What is the Polisario Front?
The Polisario Front — the name comes from the Spanish, El Frente Popular de Liberación de Saguia el Hamra y Rio de Oro or, in English, the Popular Front for the Liberation of Saguía el-Hamra and Río de Oro — was founded in 1973. The two regions in the name form the Western Sahara. The Polisario Front's aim is to establish an independent state in the Western Sahara.
As increasing numbers of Moroccans came to settle in the area during the 1970s. The Polisario called the area the Saharan Arab Democratic Republic (DARS). The armed conflict with the Moroccan army began in 1975. The Polisario Front is supported by neighboring Algeria, which is also home to many refugees from Western Sahara.

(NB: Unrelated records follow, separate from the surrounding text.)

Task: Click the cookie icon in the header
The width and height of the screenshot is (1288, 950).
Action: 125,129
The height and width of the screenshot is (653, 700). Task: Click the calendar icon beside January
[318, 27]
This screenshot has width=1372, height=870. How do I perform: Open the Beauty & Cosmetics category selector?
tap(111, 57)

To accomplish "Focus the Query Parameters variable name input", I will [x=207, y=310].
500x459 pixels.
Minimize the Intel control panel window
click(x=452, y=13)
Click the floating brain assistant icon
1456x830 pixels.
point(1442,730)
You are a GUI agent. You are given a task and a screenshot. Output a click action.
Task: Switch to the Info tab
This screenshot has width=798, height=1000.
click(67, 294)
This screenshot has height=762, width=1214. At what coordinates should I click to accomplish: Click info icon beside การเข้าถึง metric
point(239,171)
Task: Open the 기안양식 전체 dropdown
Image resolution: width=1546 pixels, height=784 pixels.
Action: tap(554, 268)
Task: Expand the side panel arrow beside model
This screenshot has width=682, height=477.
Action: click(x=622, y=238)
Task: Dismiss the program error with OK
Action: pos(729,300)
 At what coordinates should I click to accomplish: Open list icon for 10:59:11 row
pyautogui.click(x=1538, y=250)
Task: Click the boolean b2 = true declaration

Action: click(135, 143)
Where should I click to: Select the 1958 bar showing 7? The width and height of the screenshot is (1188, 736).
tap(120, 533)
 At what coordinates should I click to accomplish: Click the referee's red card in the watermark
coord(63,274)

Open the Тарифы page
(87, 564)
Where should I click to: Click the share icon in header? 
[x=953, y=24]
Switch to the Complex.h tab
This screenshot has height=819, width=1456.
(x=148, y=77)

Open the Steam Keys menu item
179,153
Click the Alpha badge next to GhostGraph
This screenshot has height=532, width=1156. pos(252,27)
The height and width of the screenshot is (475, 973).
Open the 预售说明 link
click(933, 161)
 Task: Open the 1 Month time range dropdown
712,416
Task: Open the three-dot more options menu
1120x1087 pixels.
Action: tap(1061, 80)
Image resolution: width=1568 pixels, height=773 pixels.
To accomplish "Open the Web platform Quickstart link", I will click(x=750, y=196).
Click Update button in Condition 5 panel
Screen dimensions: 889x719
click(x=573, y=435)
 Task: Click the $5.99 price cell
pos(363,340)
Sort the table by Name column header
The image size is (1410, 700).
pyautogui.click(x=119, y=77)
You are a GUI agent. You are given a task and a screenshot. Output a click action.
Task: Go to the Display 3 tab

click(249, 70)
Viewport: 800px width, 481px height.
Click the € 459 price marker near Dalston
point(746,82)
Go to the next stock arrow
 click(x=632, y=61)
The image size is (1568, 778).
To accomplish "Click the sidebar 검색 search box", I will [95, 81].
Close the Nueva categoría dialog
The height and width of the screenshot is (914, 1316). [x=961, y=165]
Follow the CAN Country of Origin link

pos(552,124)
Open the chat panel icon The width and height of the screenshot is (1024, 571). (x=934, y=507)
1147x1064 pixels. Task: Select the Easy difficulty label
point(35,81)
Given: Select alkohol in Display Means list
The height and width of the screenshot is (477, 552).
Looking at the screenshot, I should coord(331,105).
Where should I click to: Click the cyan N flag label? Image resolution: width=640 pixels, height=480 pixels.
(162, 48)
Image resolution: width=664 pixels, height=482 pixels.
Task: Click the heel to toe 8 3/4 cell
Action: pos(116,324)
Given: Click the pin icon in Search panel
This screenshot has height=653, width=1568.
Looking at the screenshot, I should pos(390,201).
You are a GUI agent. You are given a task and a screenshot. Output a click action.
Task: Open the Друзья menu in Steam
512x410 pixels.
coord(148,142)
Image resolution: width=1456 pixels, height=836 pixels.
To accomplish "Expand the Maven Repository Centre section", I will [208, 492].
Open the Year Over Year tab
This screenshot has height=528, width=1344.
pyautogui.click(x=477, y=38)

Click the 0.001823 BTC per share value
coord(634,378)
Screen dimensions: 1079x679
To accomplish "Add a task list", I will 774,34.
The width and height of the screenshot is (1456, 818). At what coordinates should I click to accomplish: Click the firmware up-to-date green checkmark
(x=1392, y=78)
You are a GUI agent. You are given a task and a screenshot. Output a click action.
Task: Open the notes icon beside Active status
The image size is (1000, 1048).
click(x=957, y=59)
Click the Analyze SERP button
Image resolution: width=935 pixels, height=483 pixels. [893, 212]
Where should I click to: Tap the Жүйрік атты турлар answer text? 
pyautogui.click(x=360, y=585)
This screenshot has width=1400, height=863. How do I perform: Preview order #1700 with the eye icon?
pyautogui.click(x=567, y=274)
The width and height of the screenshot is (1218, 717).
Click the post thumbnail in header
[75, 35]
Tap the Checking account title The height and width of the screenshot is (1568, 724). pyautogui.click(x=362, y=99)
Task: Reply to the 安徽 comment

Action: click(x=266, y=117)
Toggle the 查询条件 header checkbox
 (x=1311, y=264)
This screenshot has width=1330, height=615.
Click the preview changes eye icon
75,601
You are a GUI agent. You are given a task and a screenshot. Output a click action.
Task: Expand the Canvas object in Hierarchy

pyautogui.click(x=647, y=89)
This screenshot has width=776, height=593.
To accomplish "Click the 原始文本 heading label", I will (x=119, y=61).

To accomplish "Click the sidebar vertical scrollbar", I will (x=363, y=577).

In 1991, a ceasefire between the two was arranged and this has mostly held up until today. The first serious break in the ceasefire came late last year.
Why is Western Sahara so important?
The region is rich in mineral resources, including some of the largest phosphate deposits in the world. Around 72% of all known phosphate reserves are there. Before the 1991 ceasefire, Morocco had started to build a border wall. The result is that much of those mineral deposits are now in Moroccan-controlled territory.
What is Western Sahara's legal status?
DARS is currently recognized by about 50 states as well as the African Union(AU). It is usually described as a "non-self-governing territory." In fact, it has been a member of the AU since 1984, which prompted Morocco to withdraw from the union that same year. It returned to the AU in 2017.
Various plans have been proposed to resolve the stand-off about DARS' legal status, including a Moroccan offer to make it an autonomous region within Morocco. The United Nations Mission for the Referendum in Western Sahara was originally dispatched to the area to organize a referendum for the people living there, so that they could decide their own fate. Negotiations continue as to what a reasonable resolution to the ongoing impasse might be.
This article has been translated from German.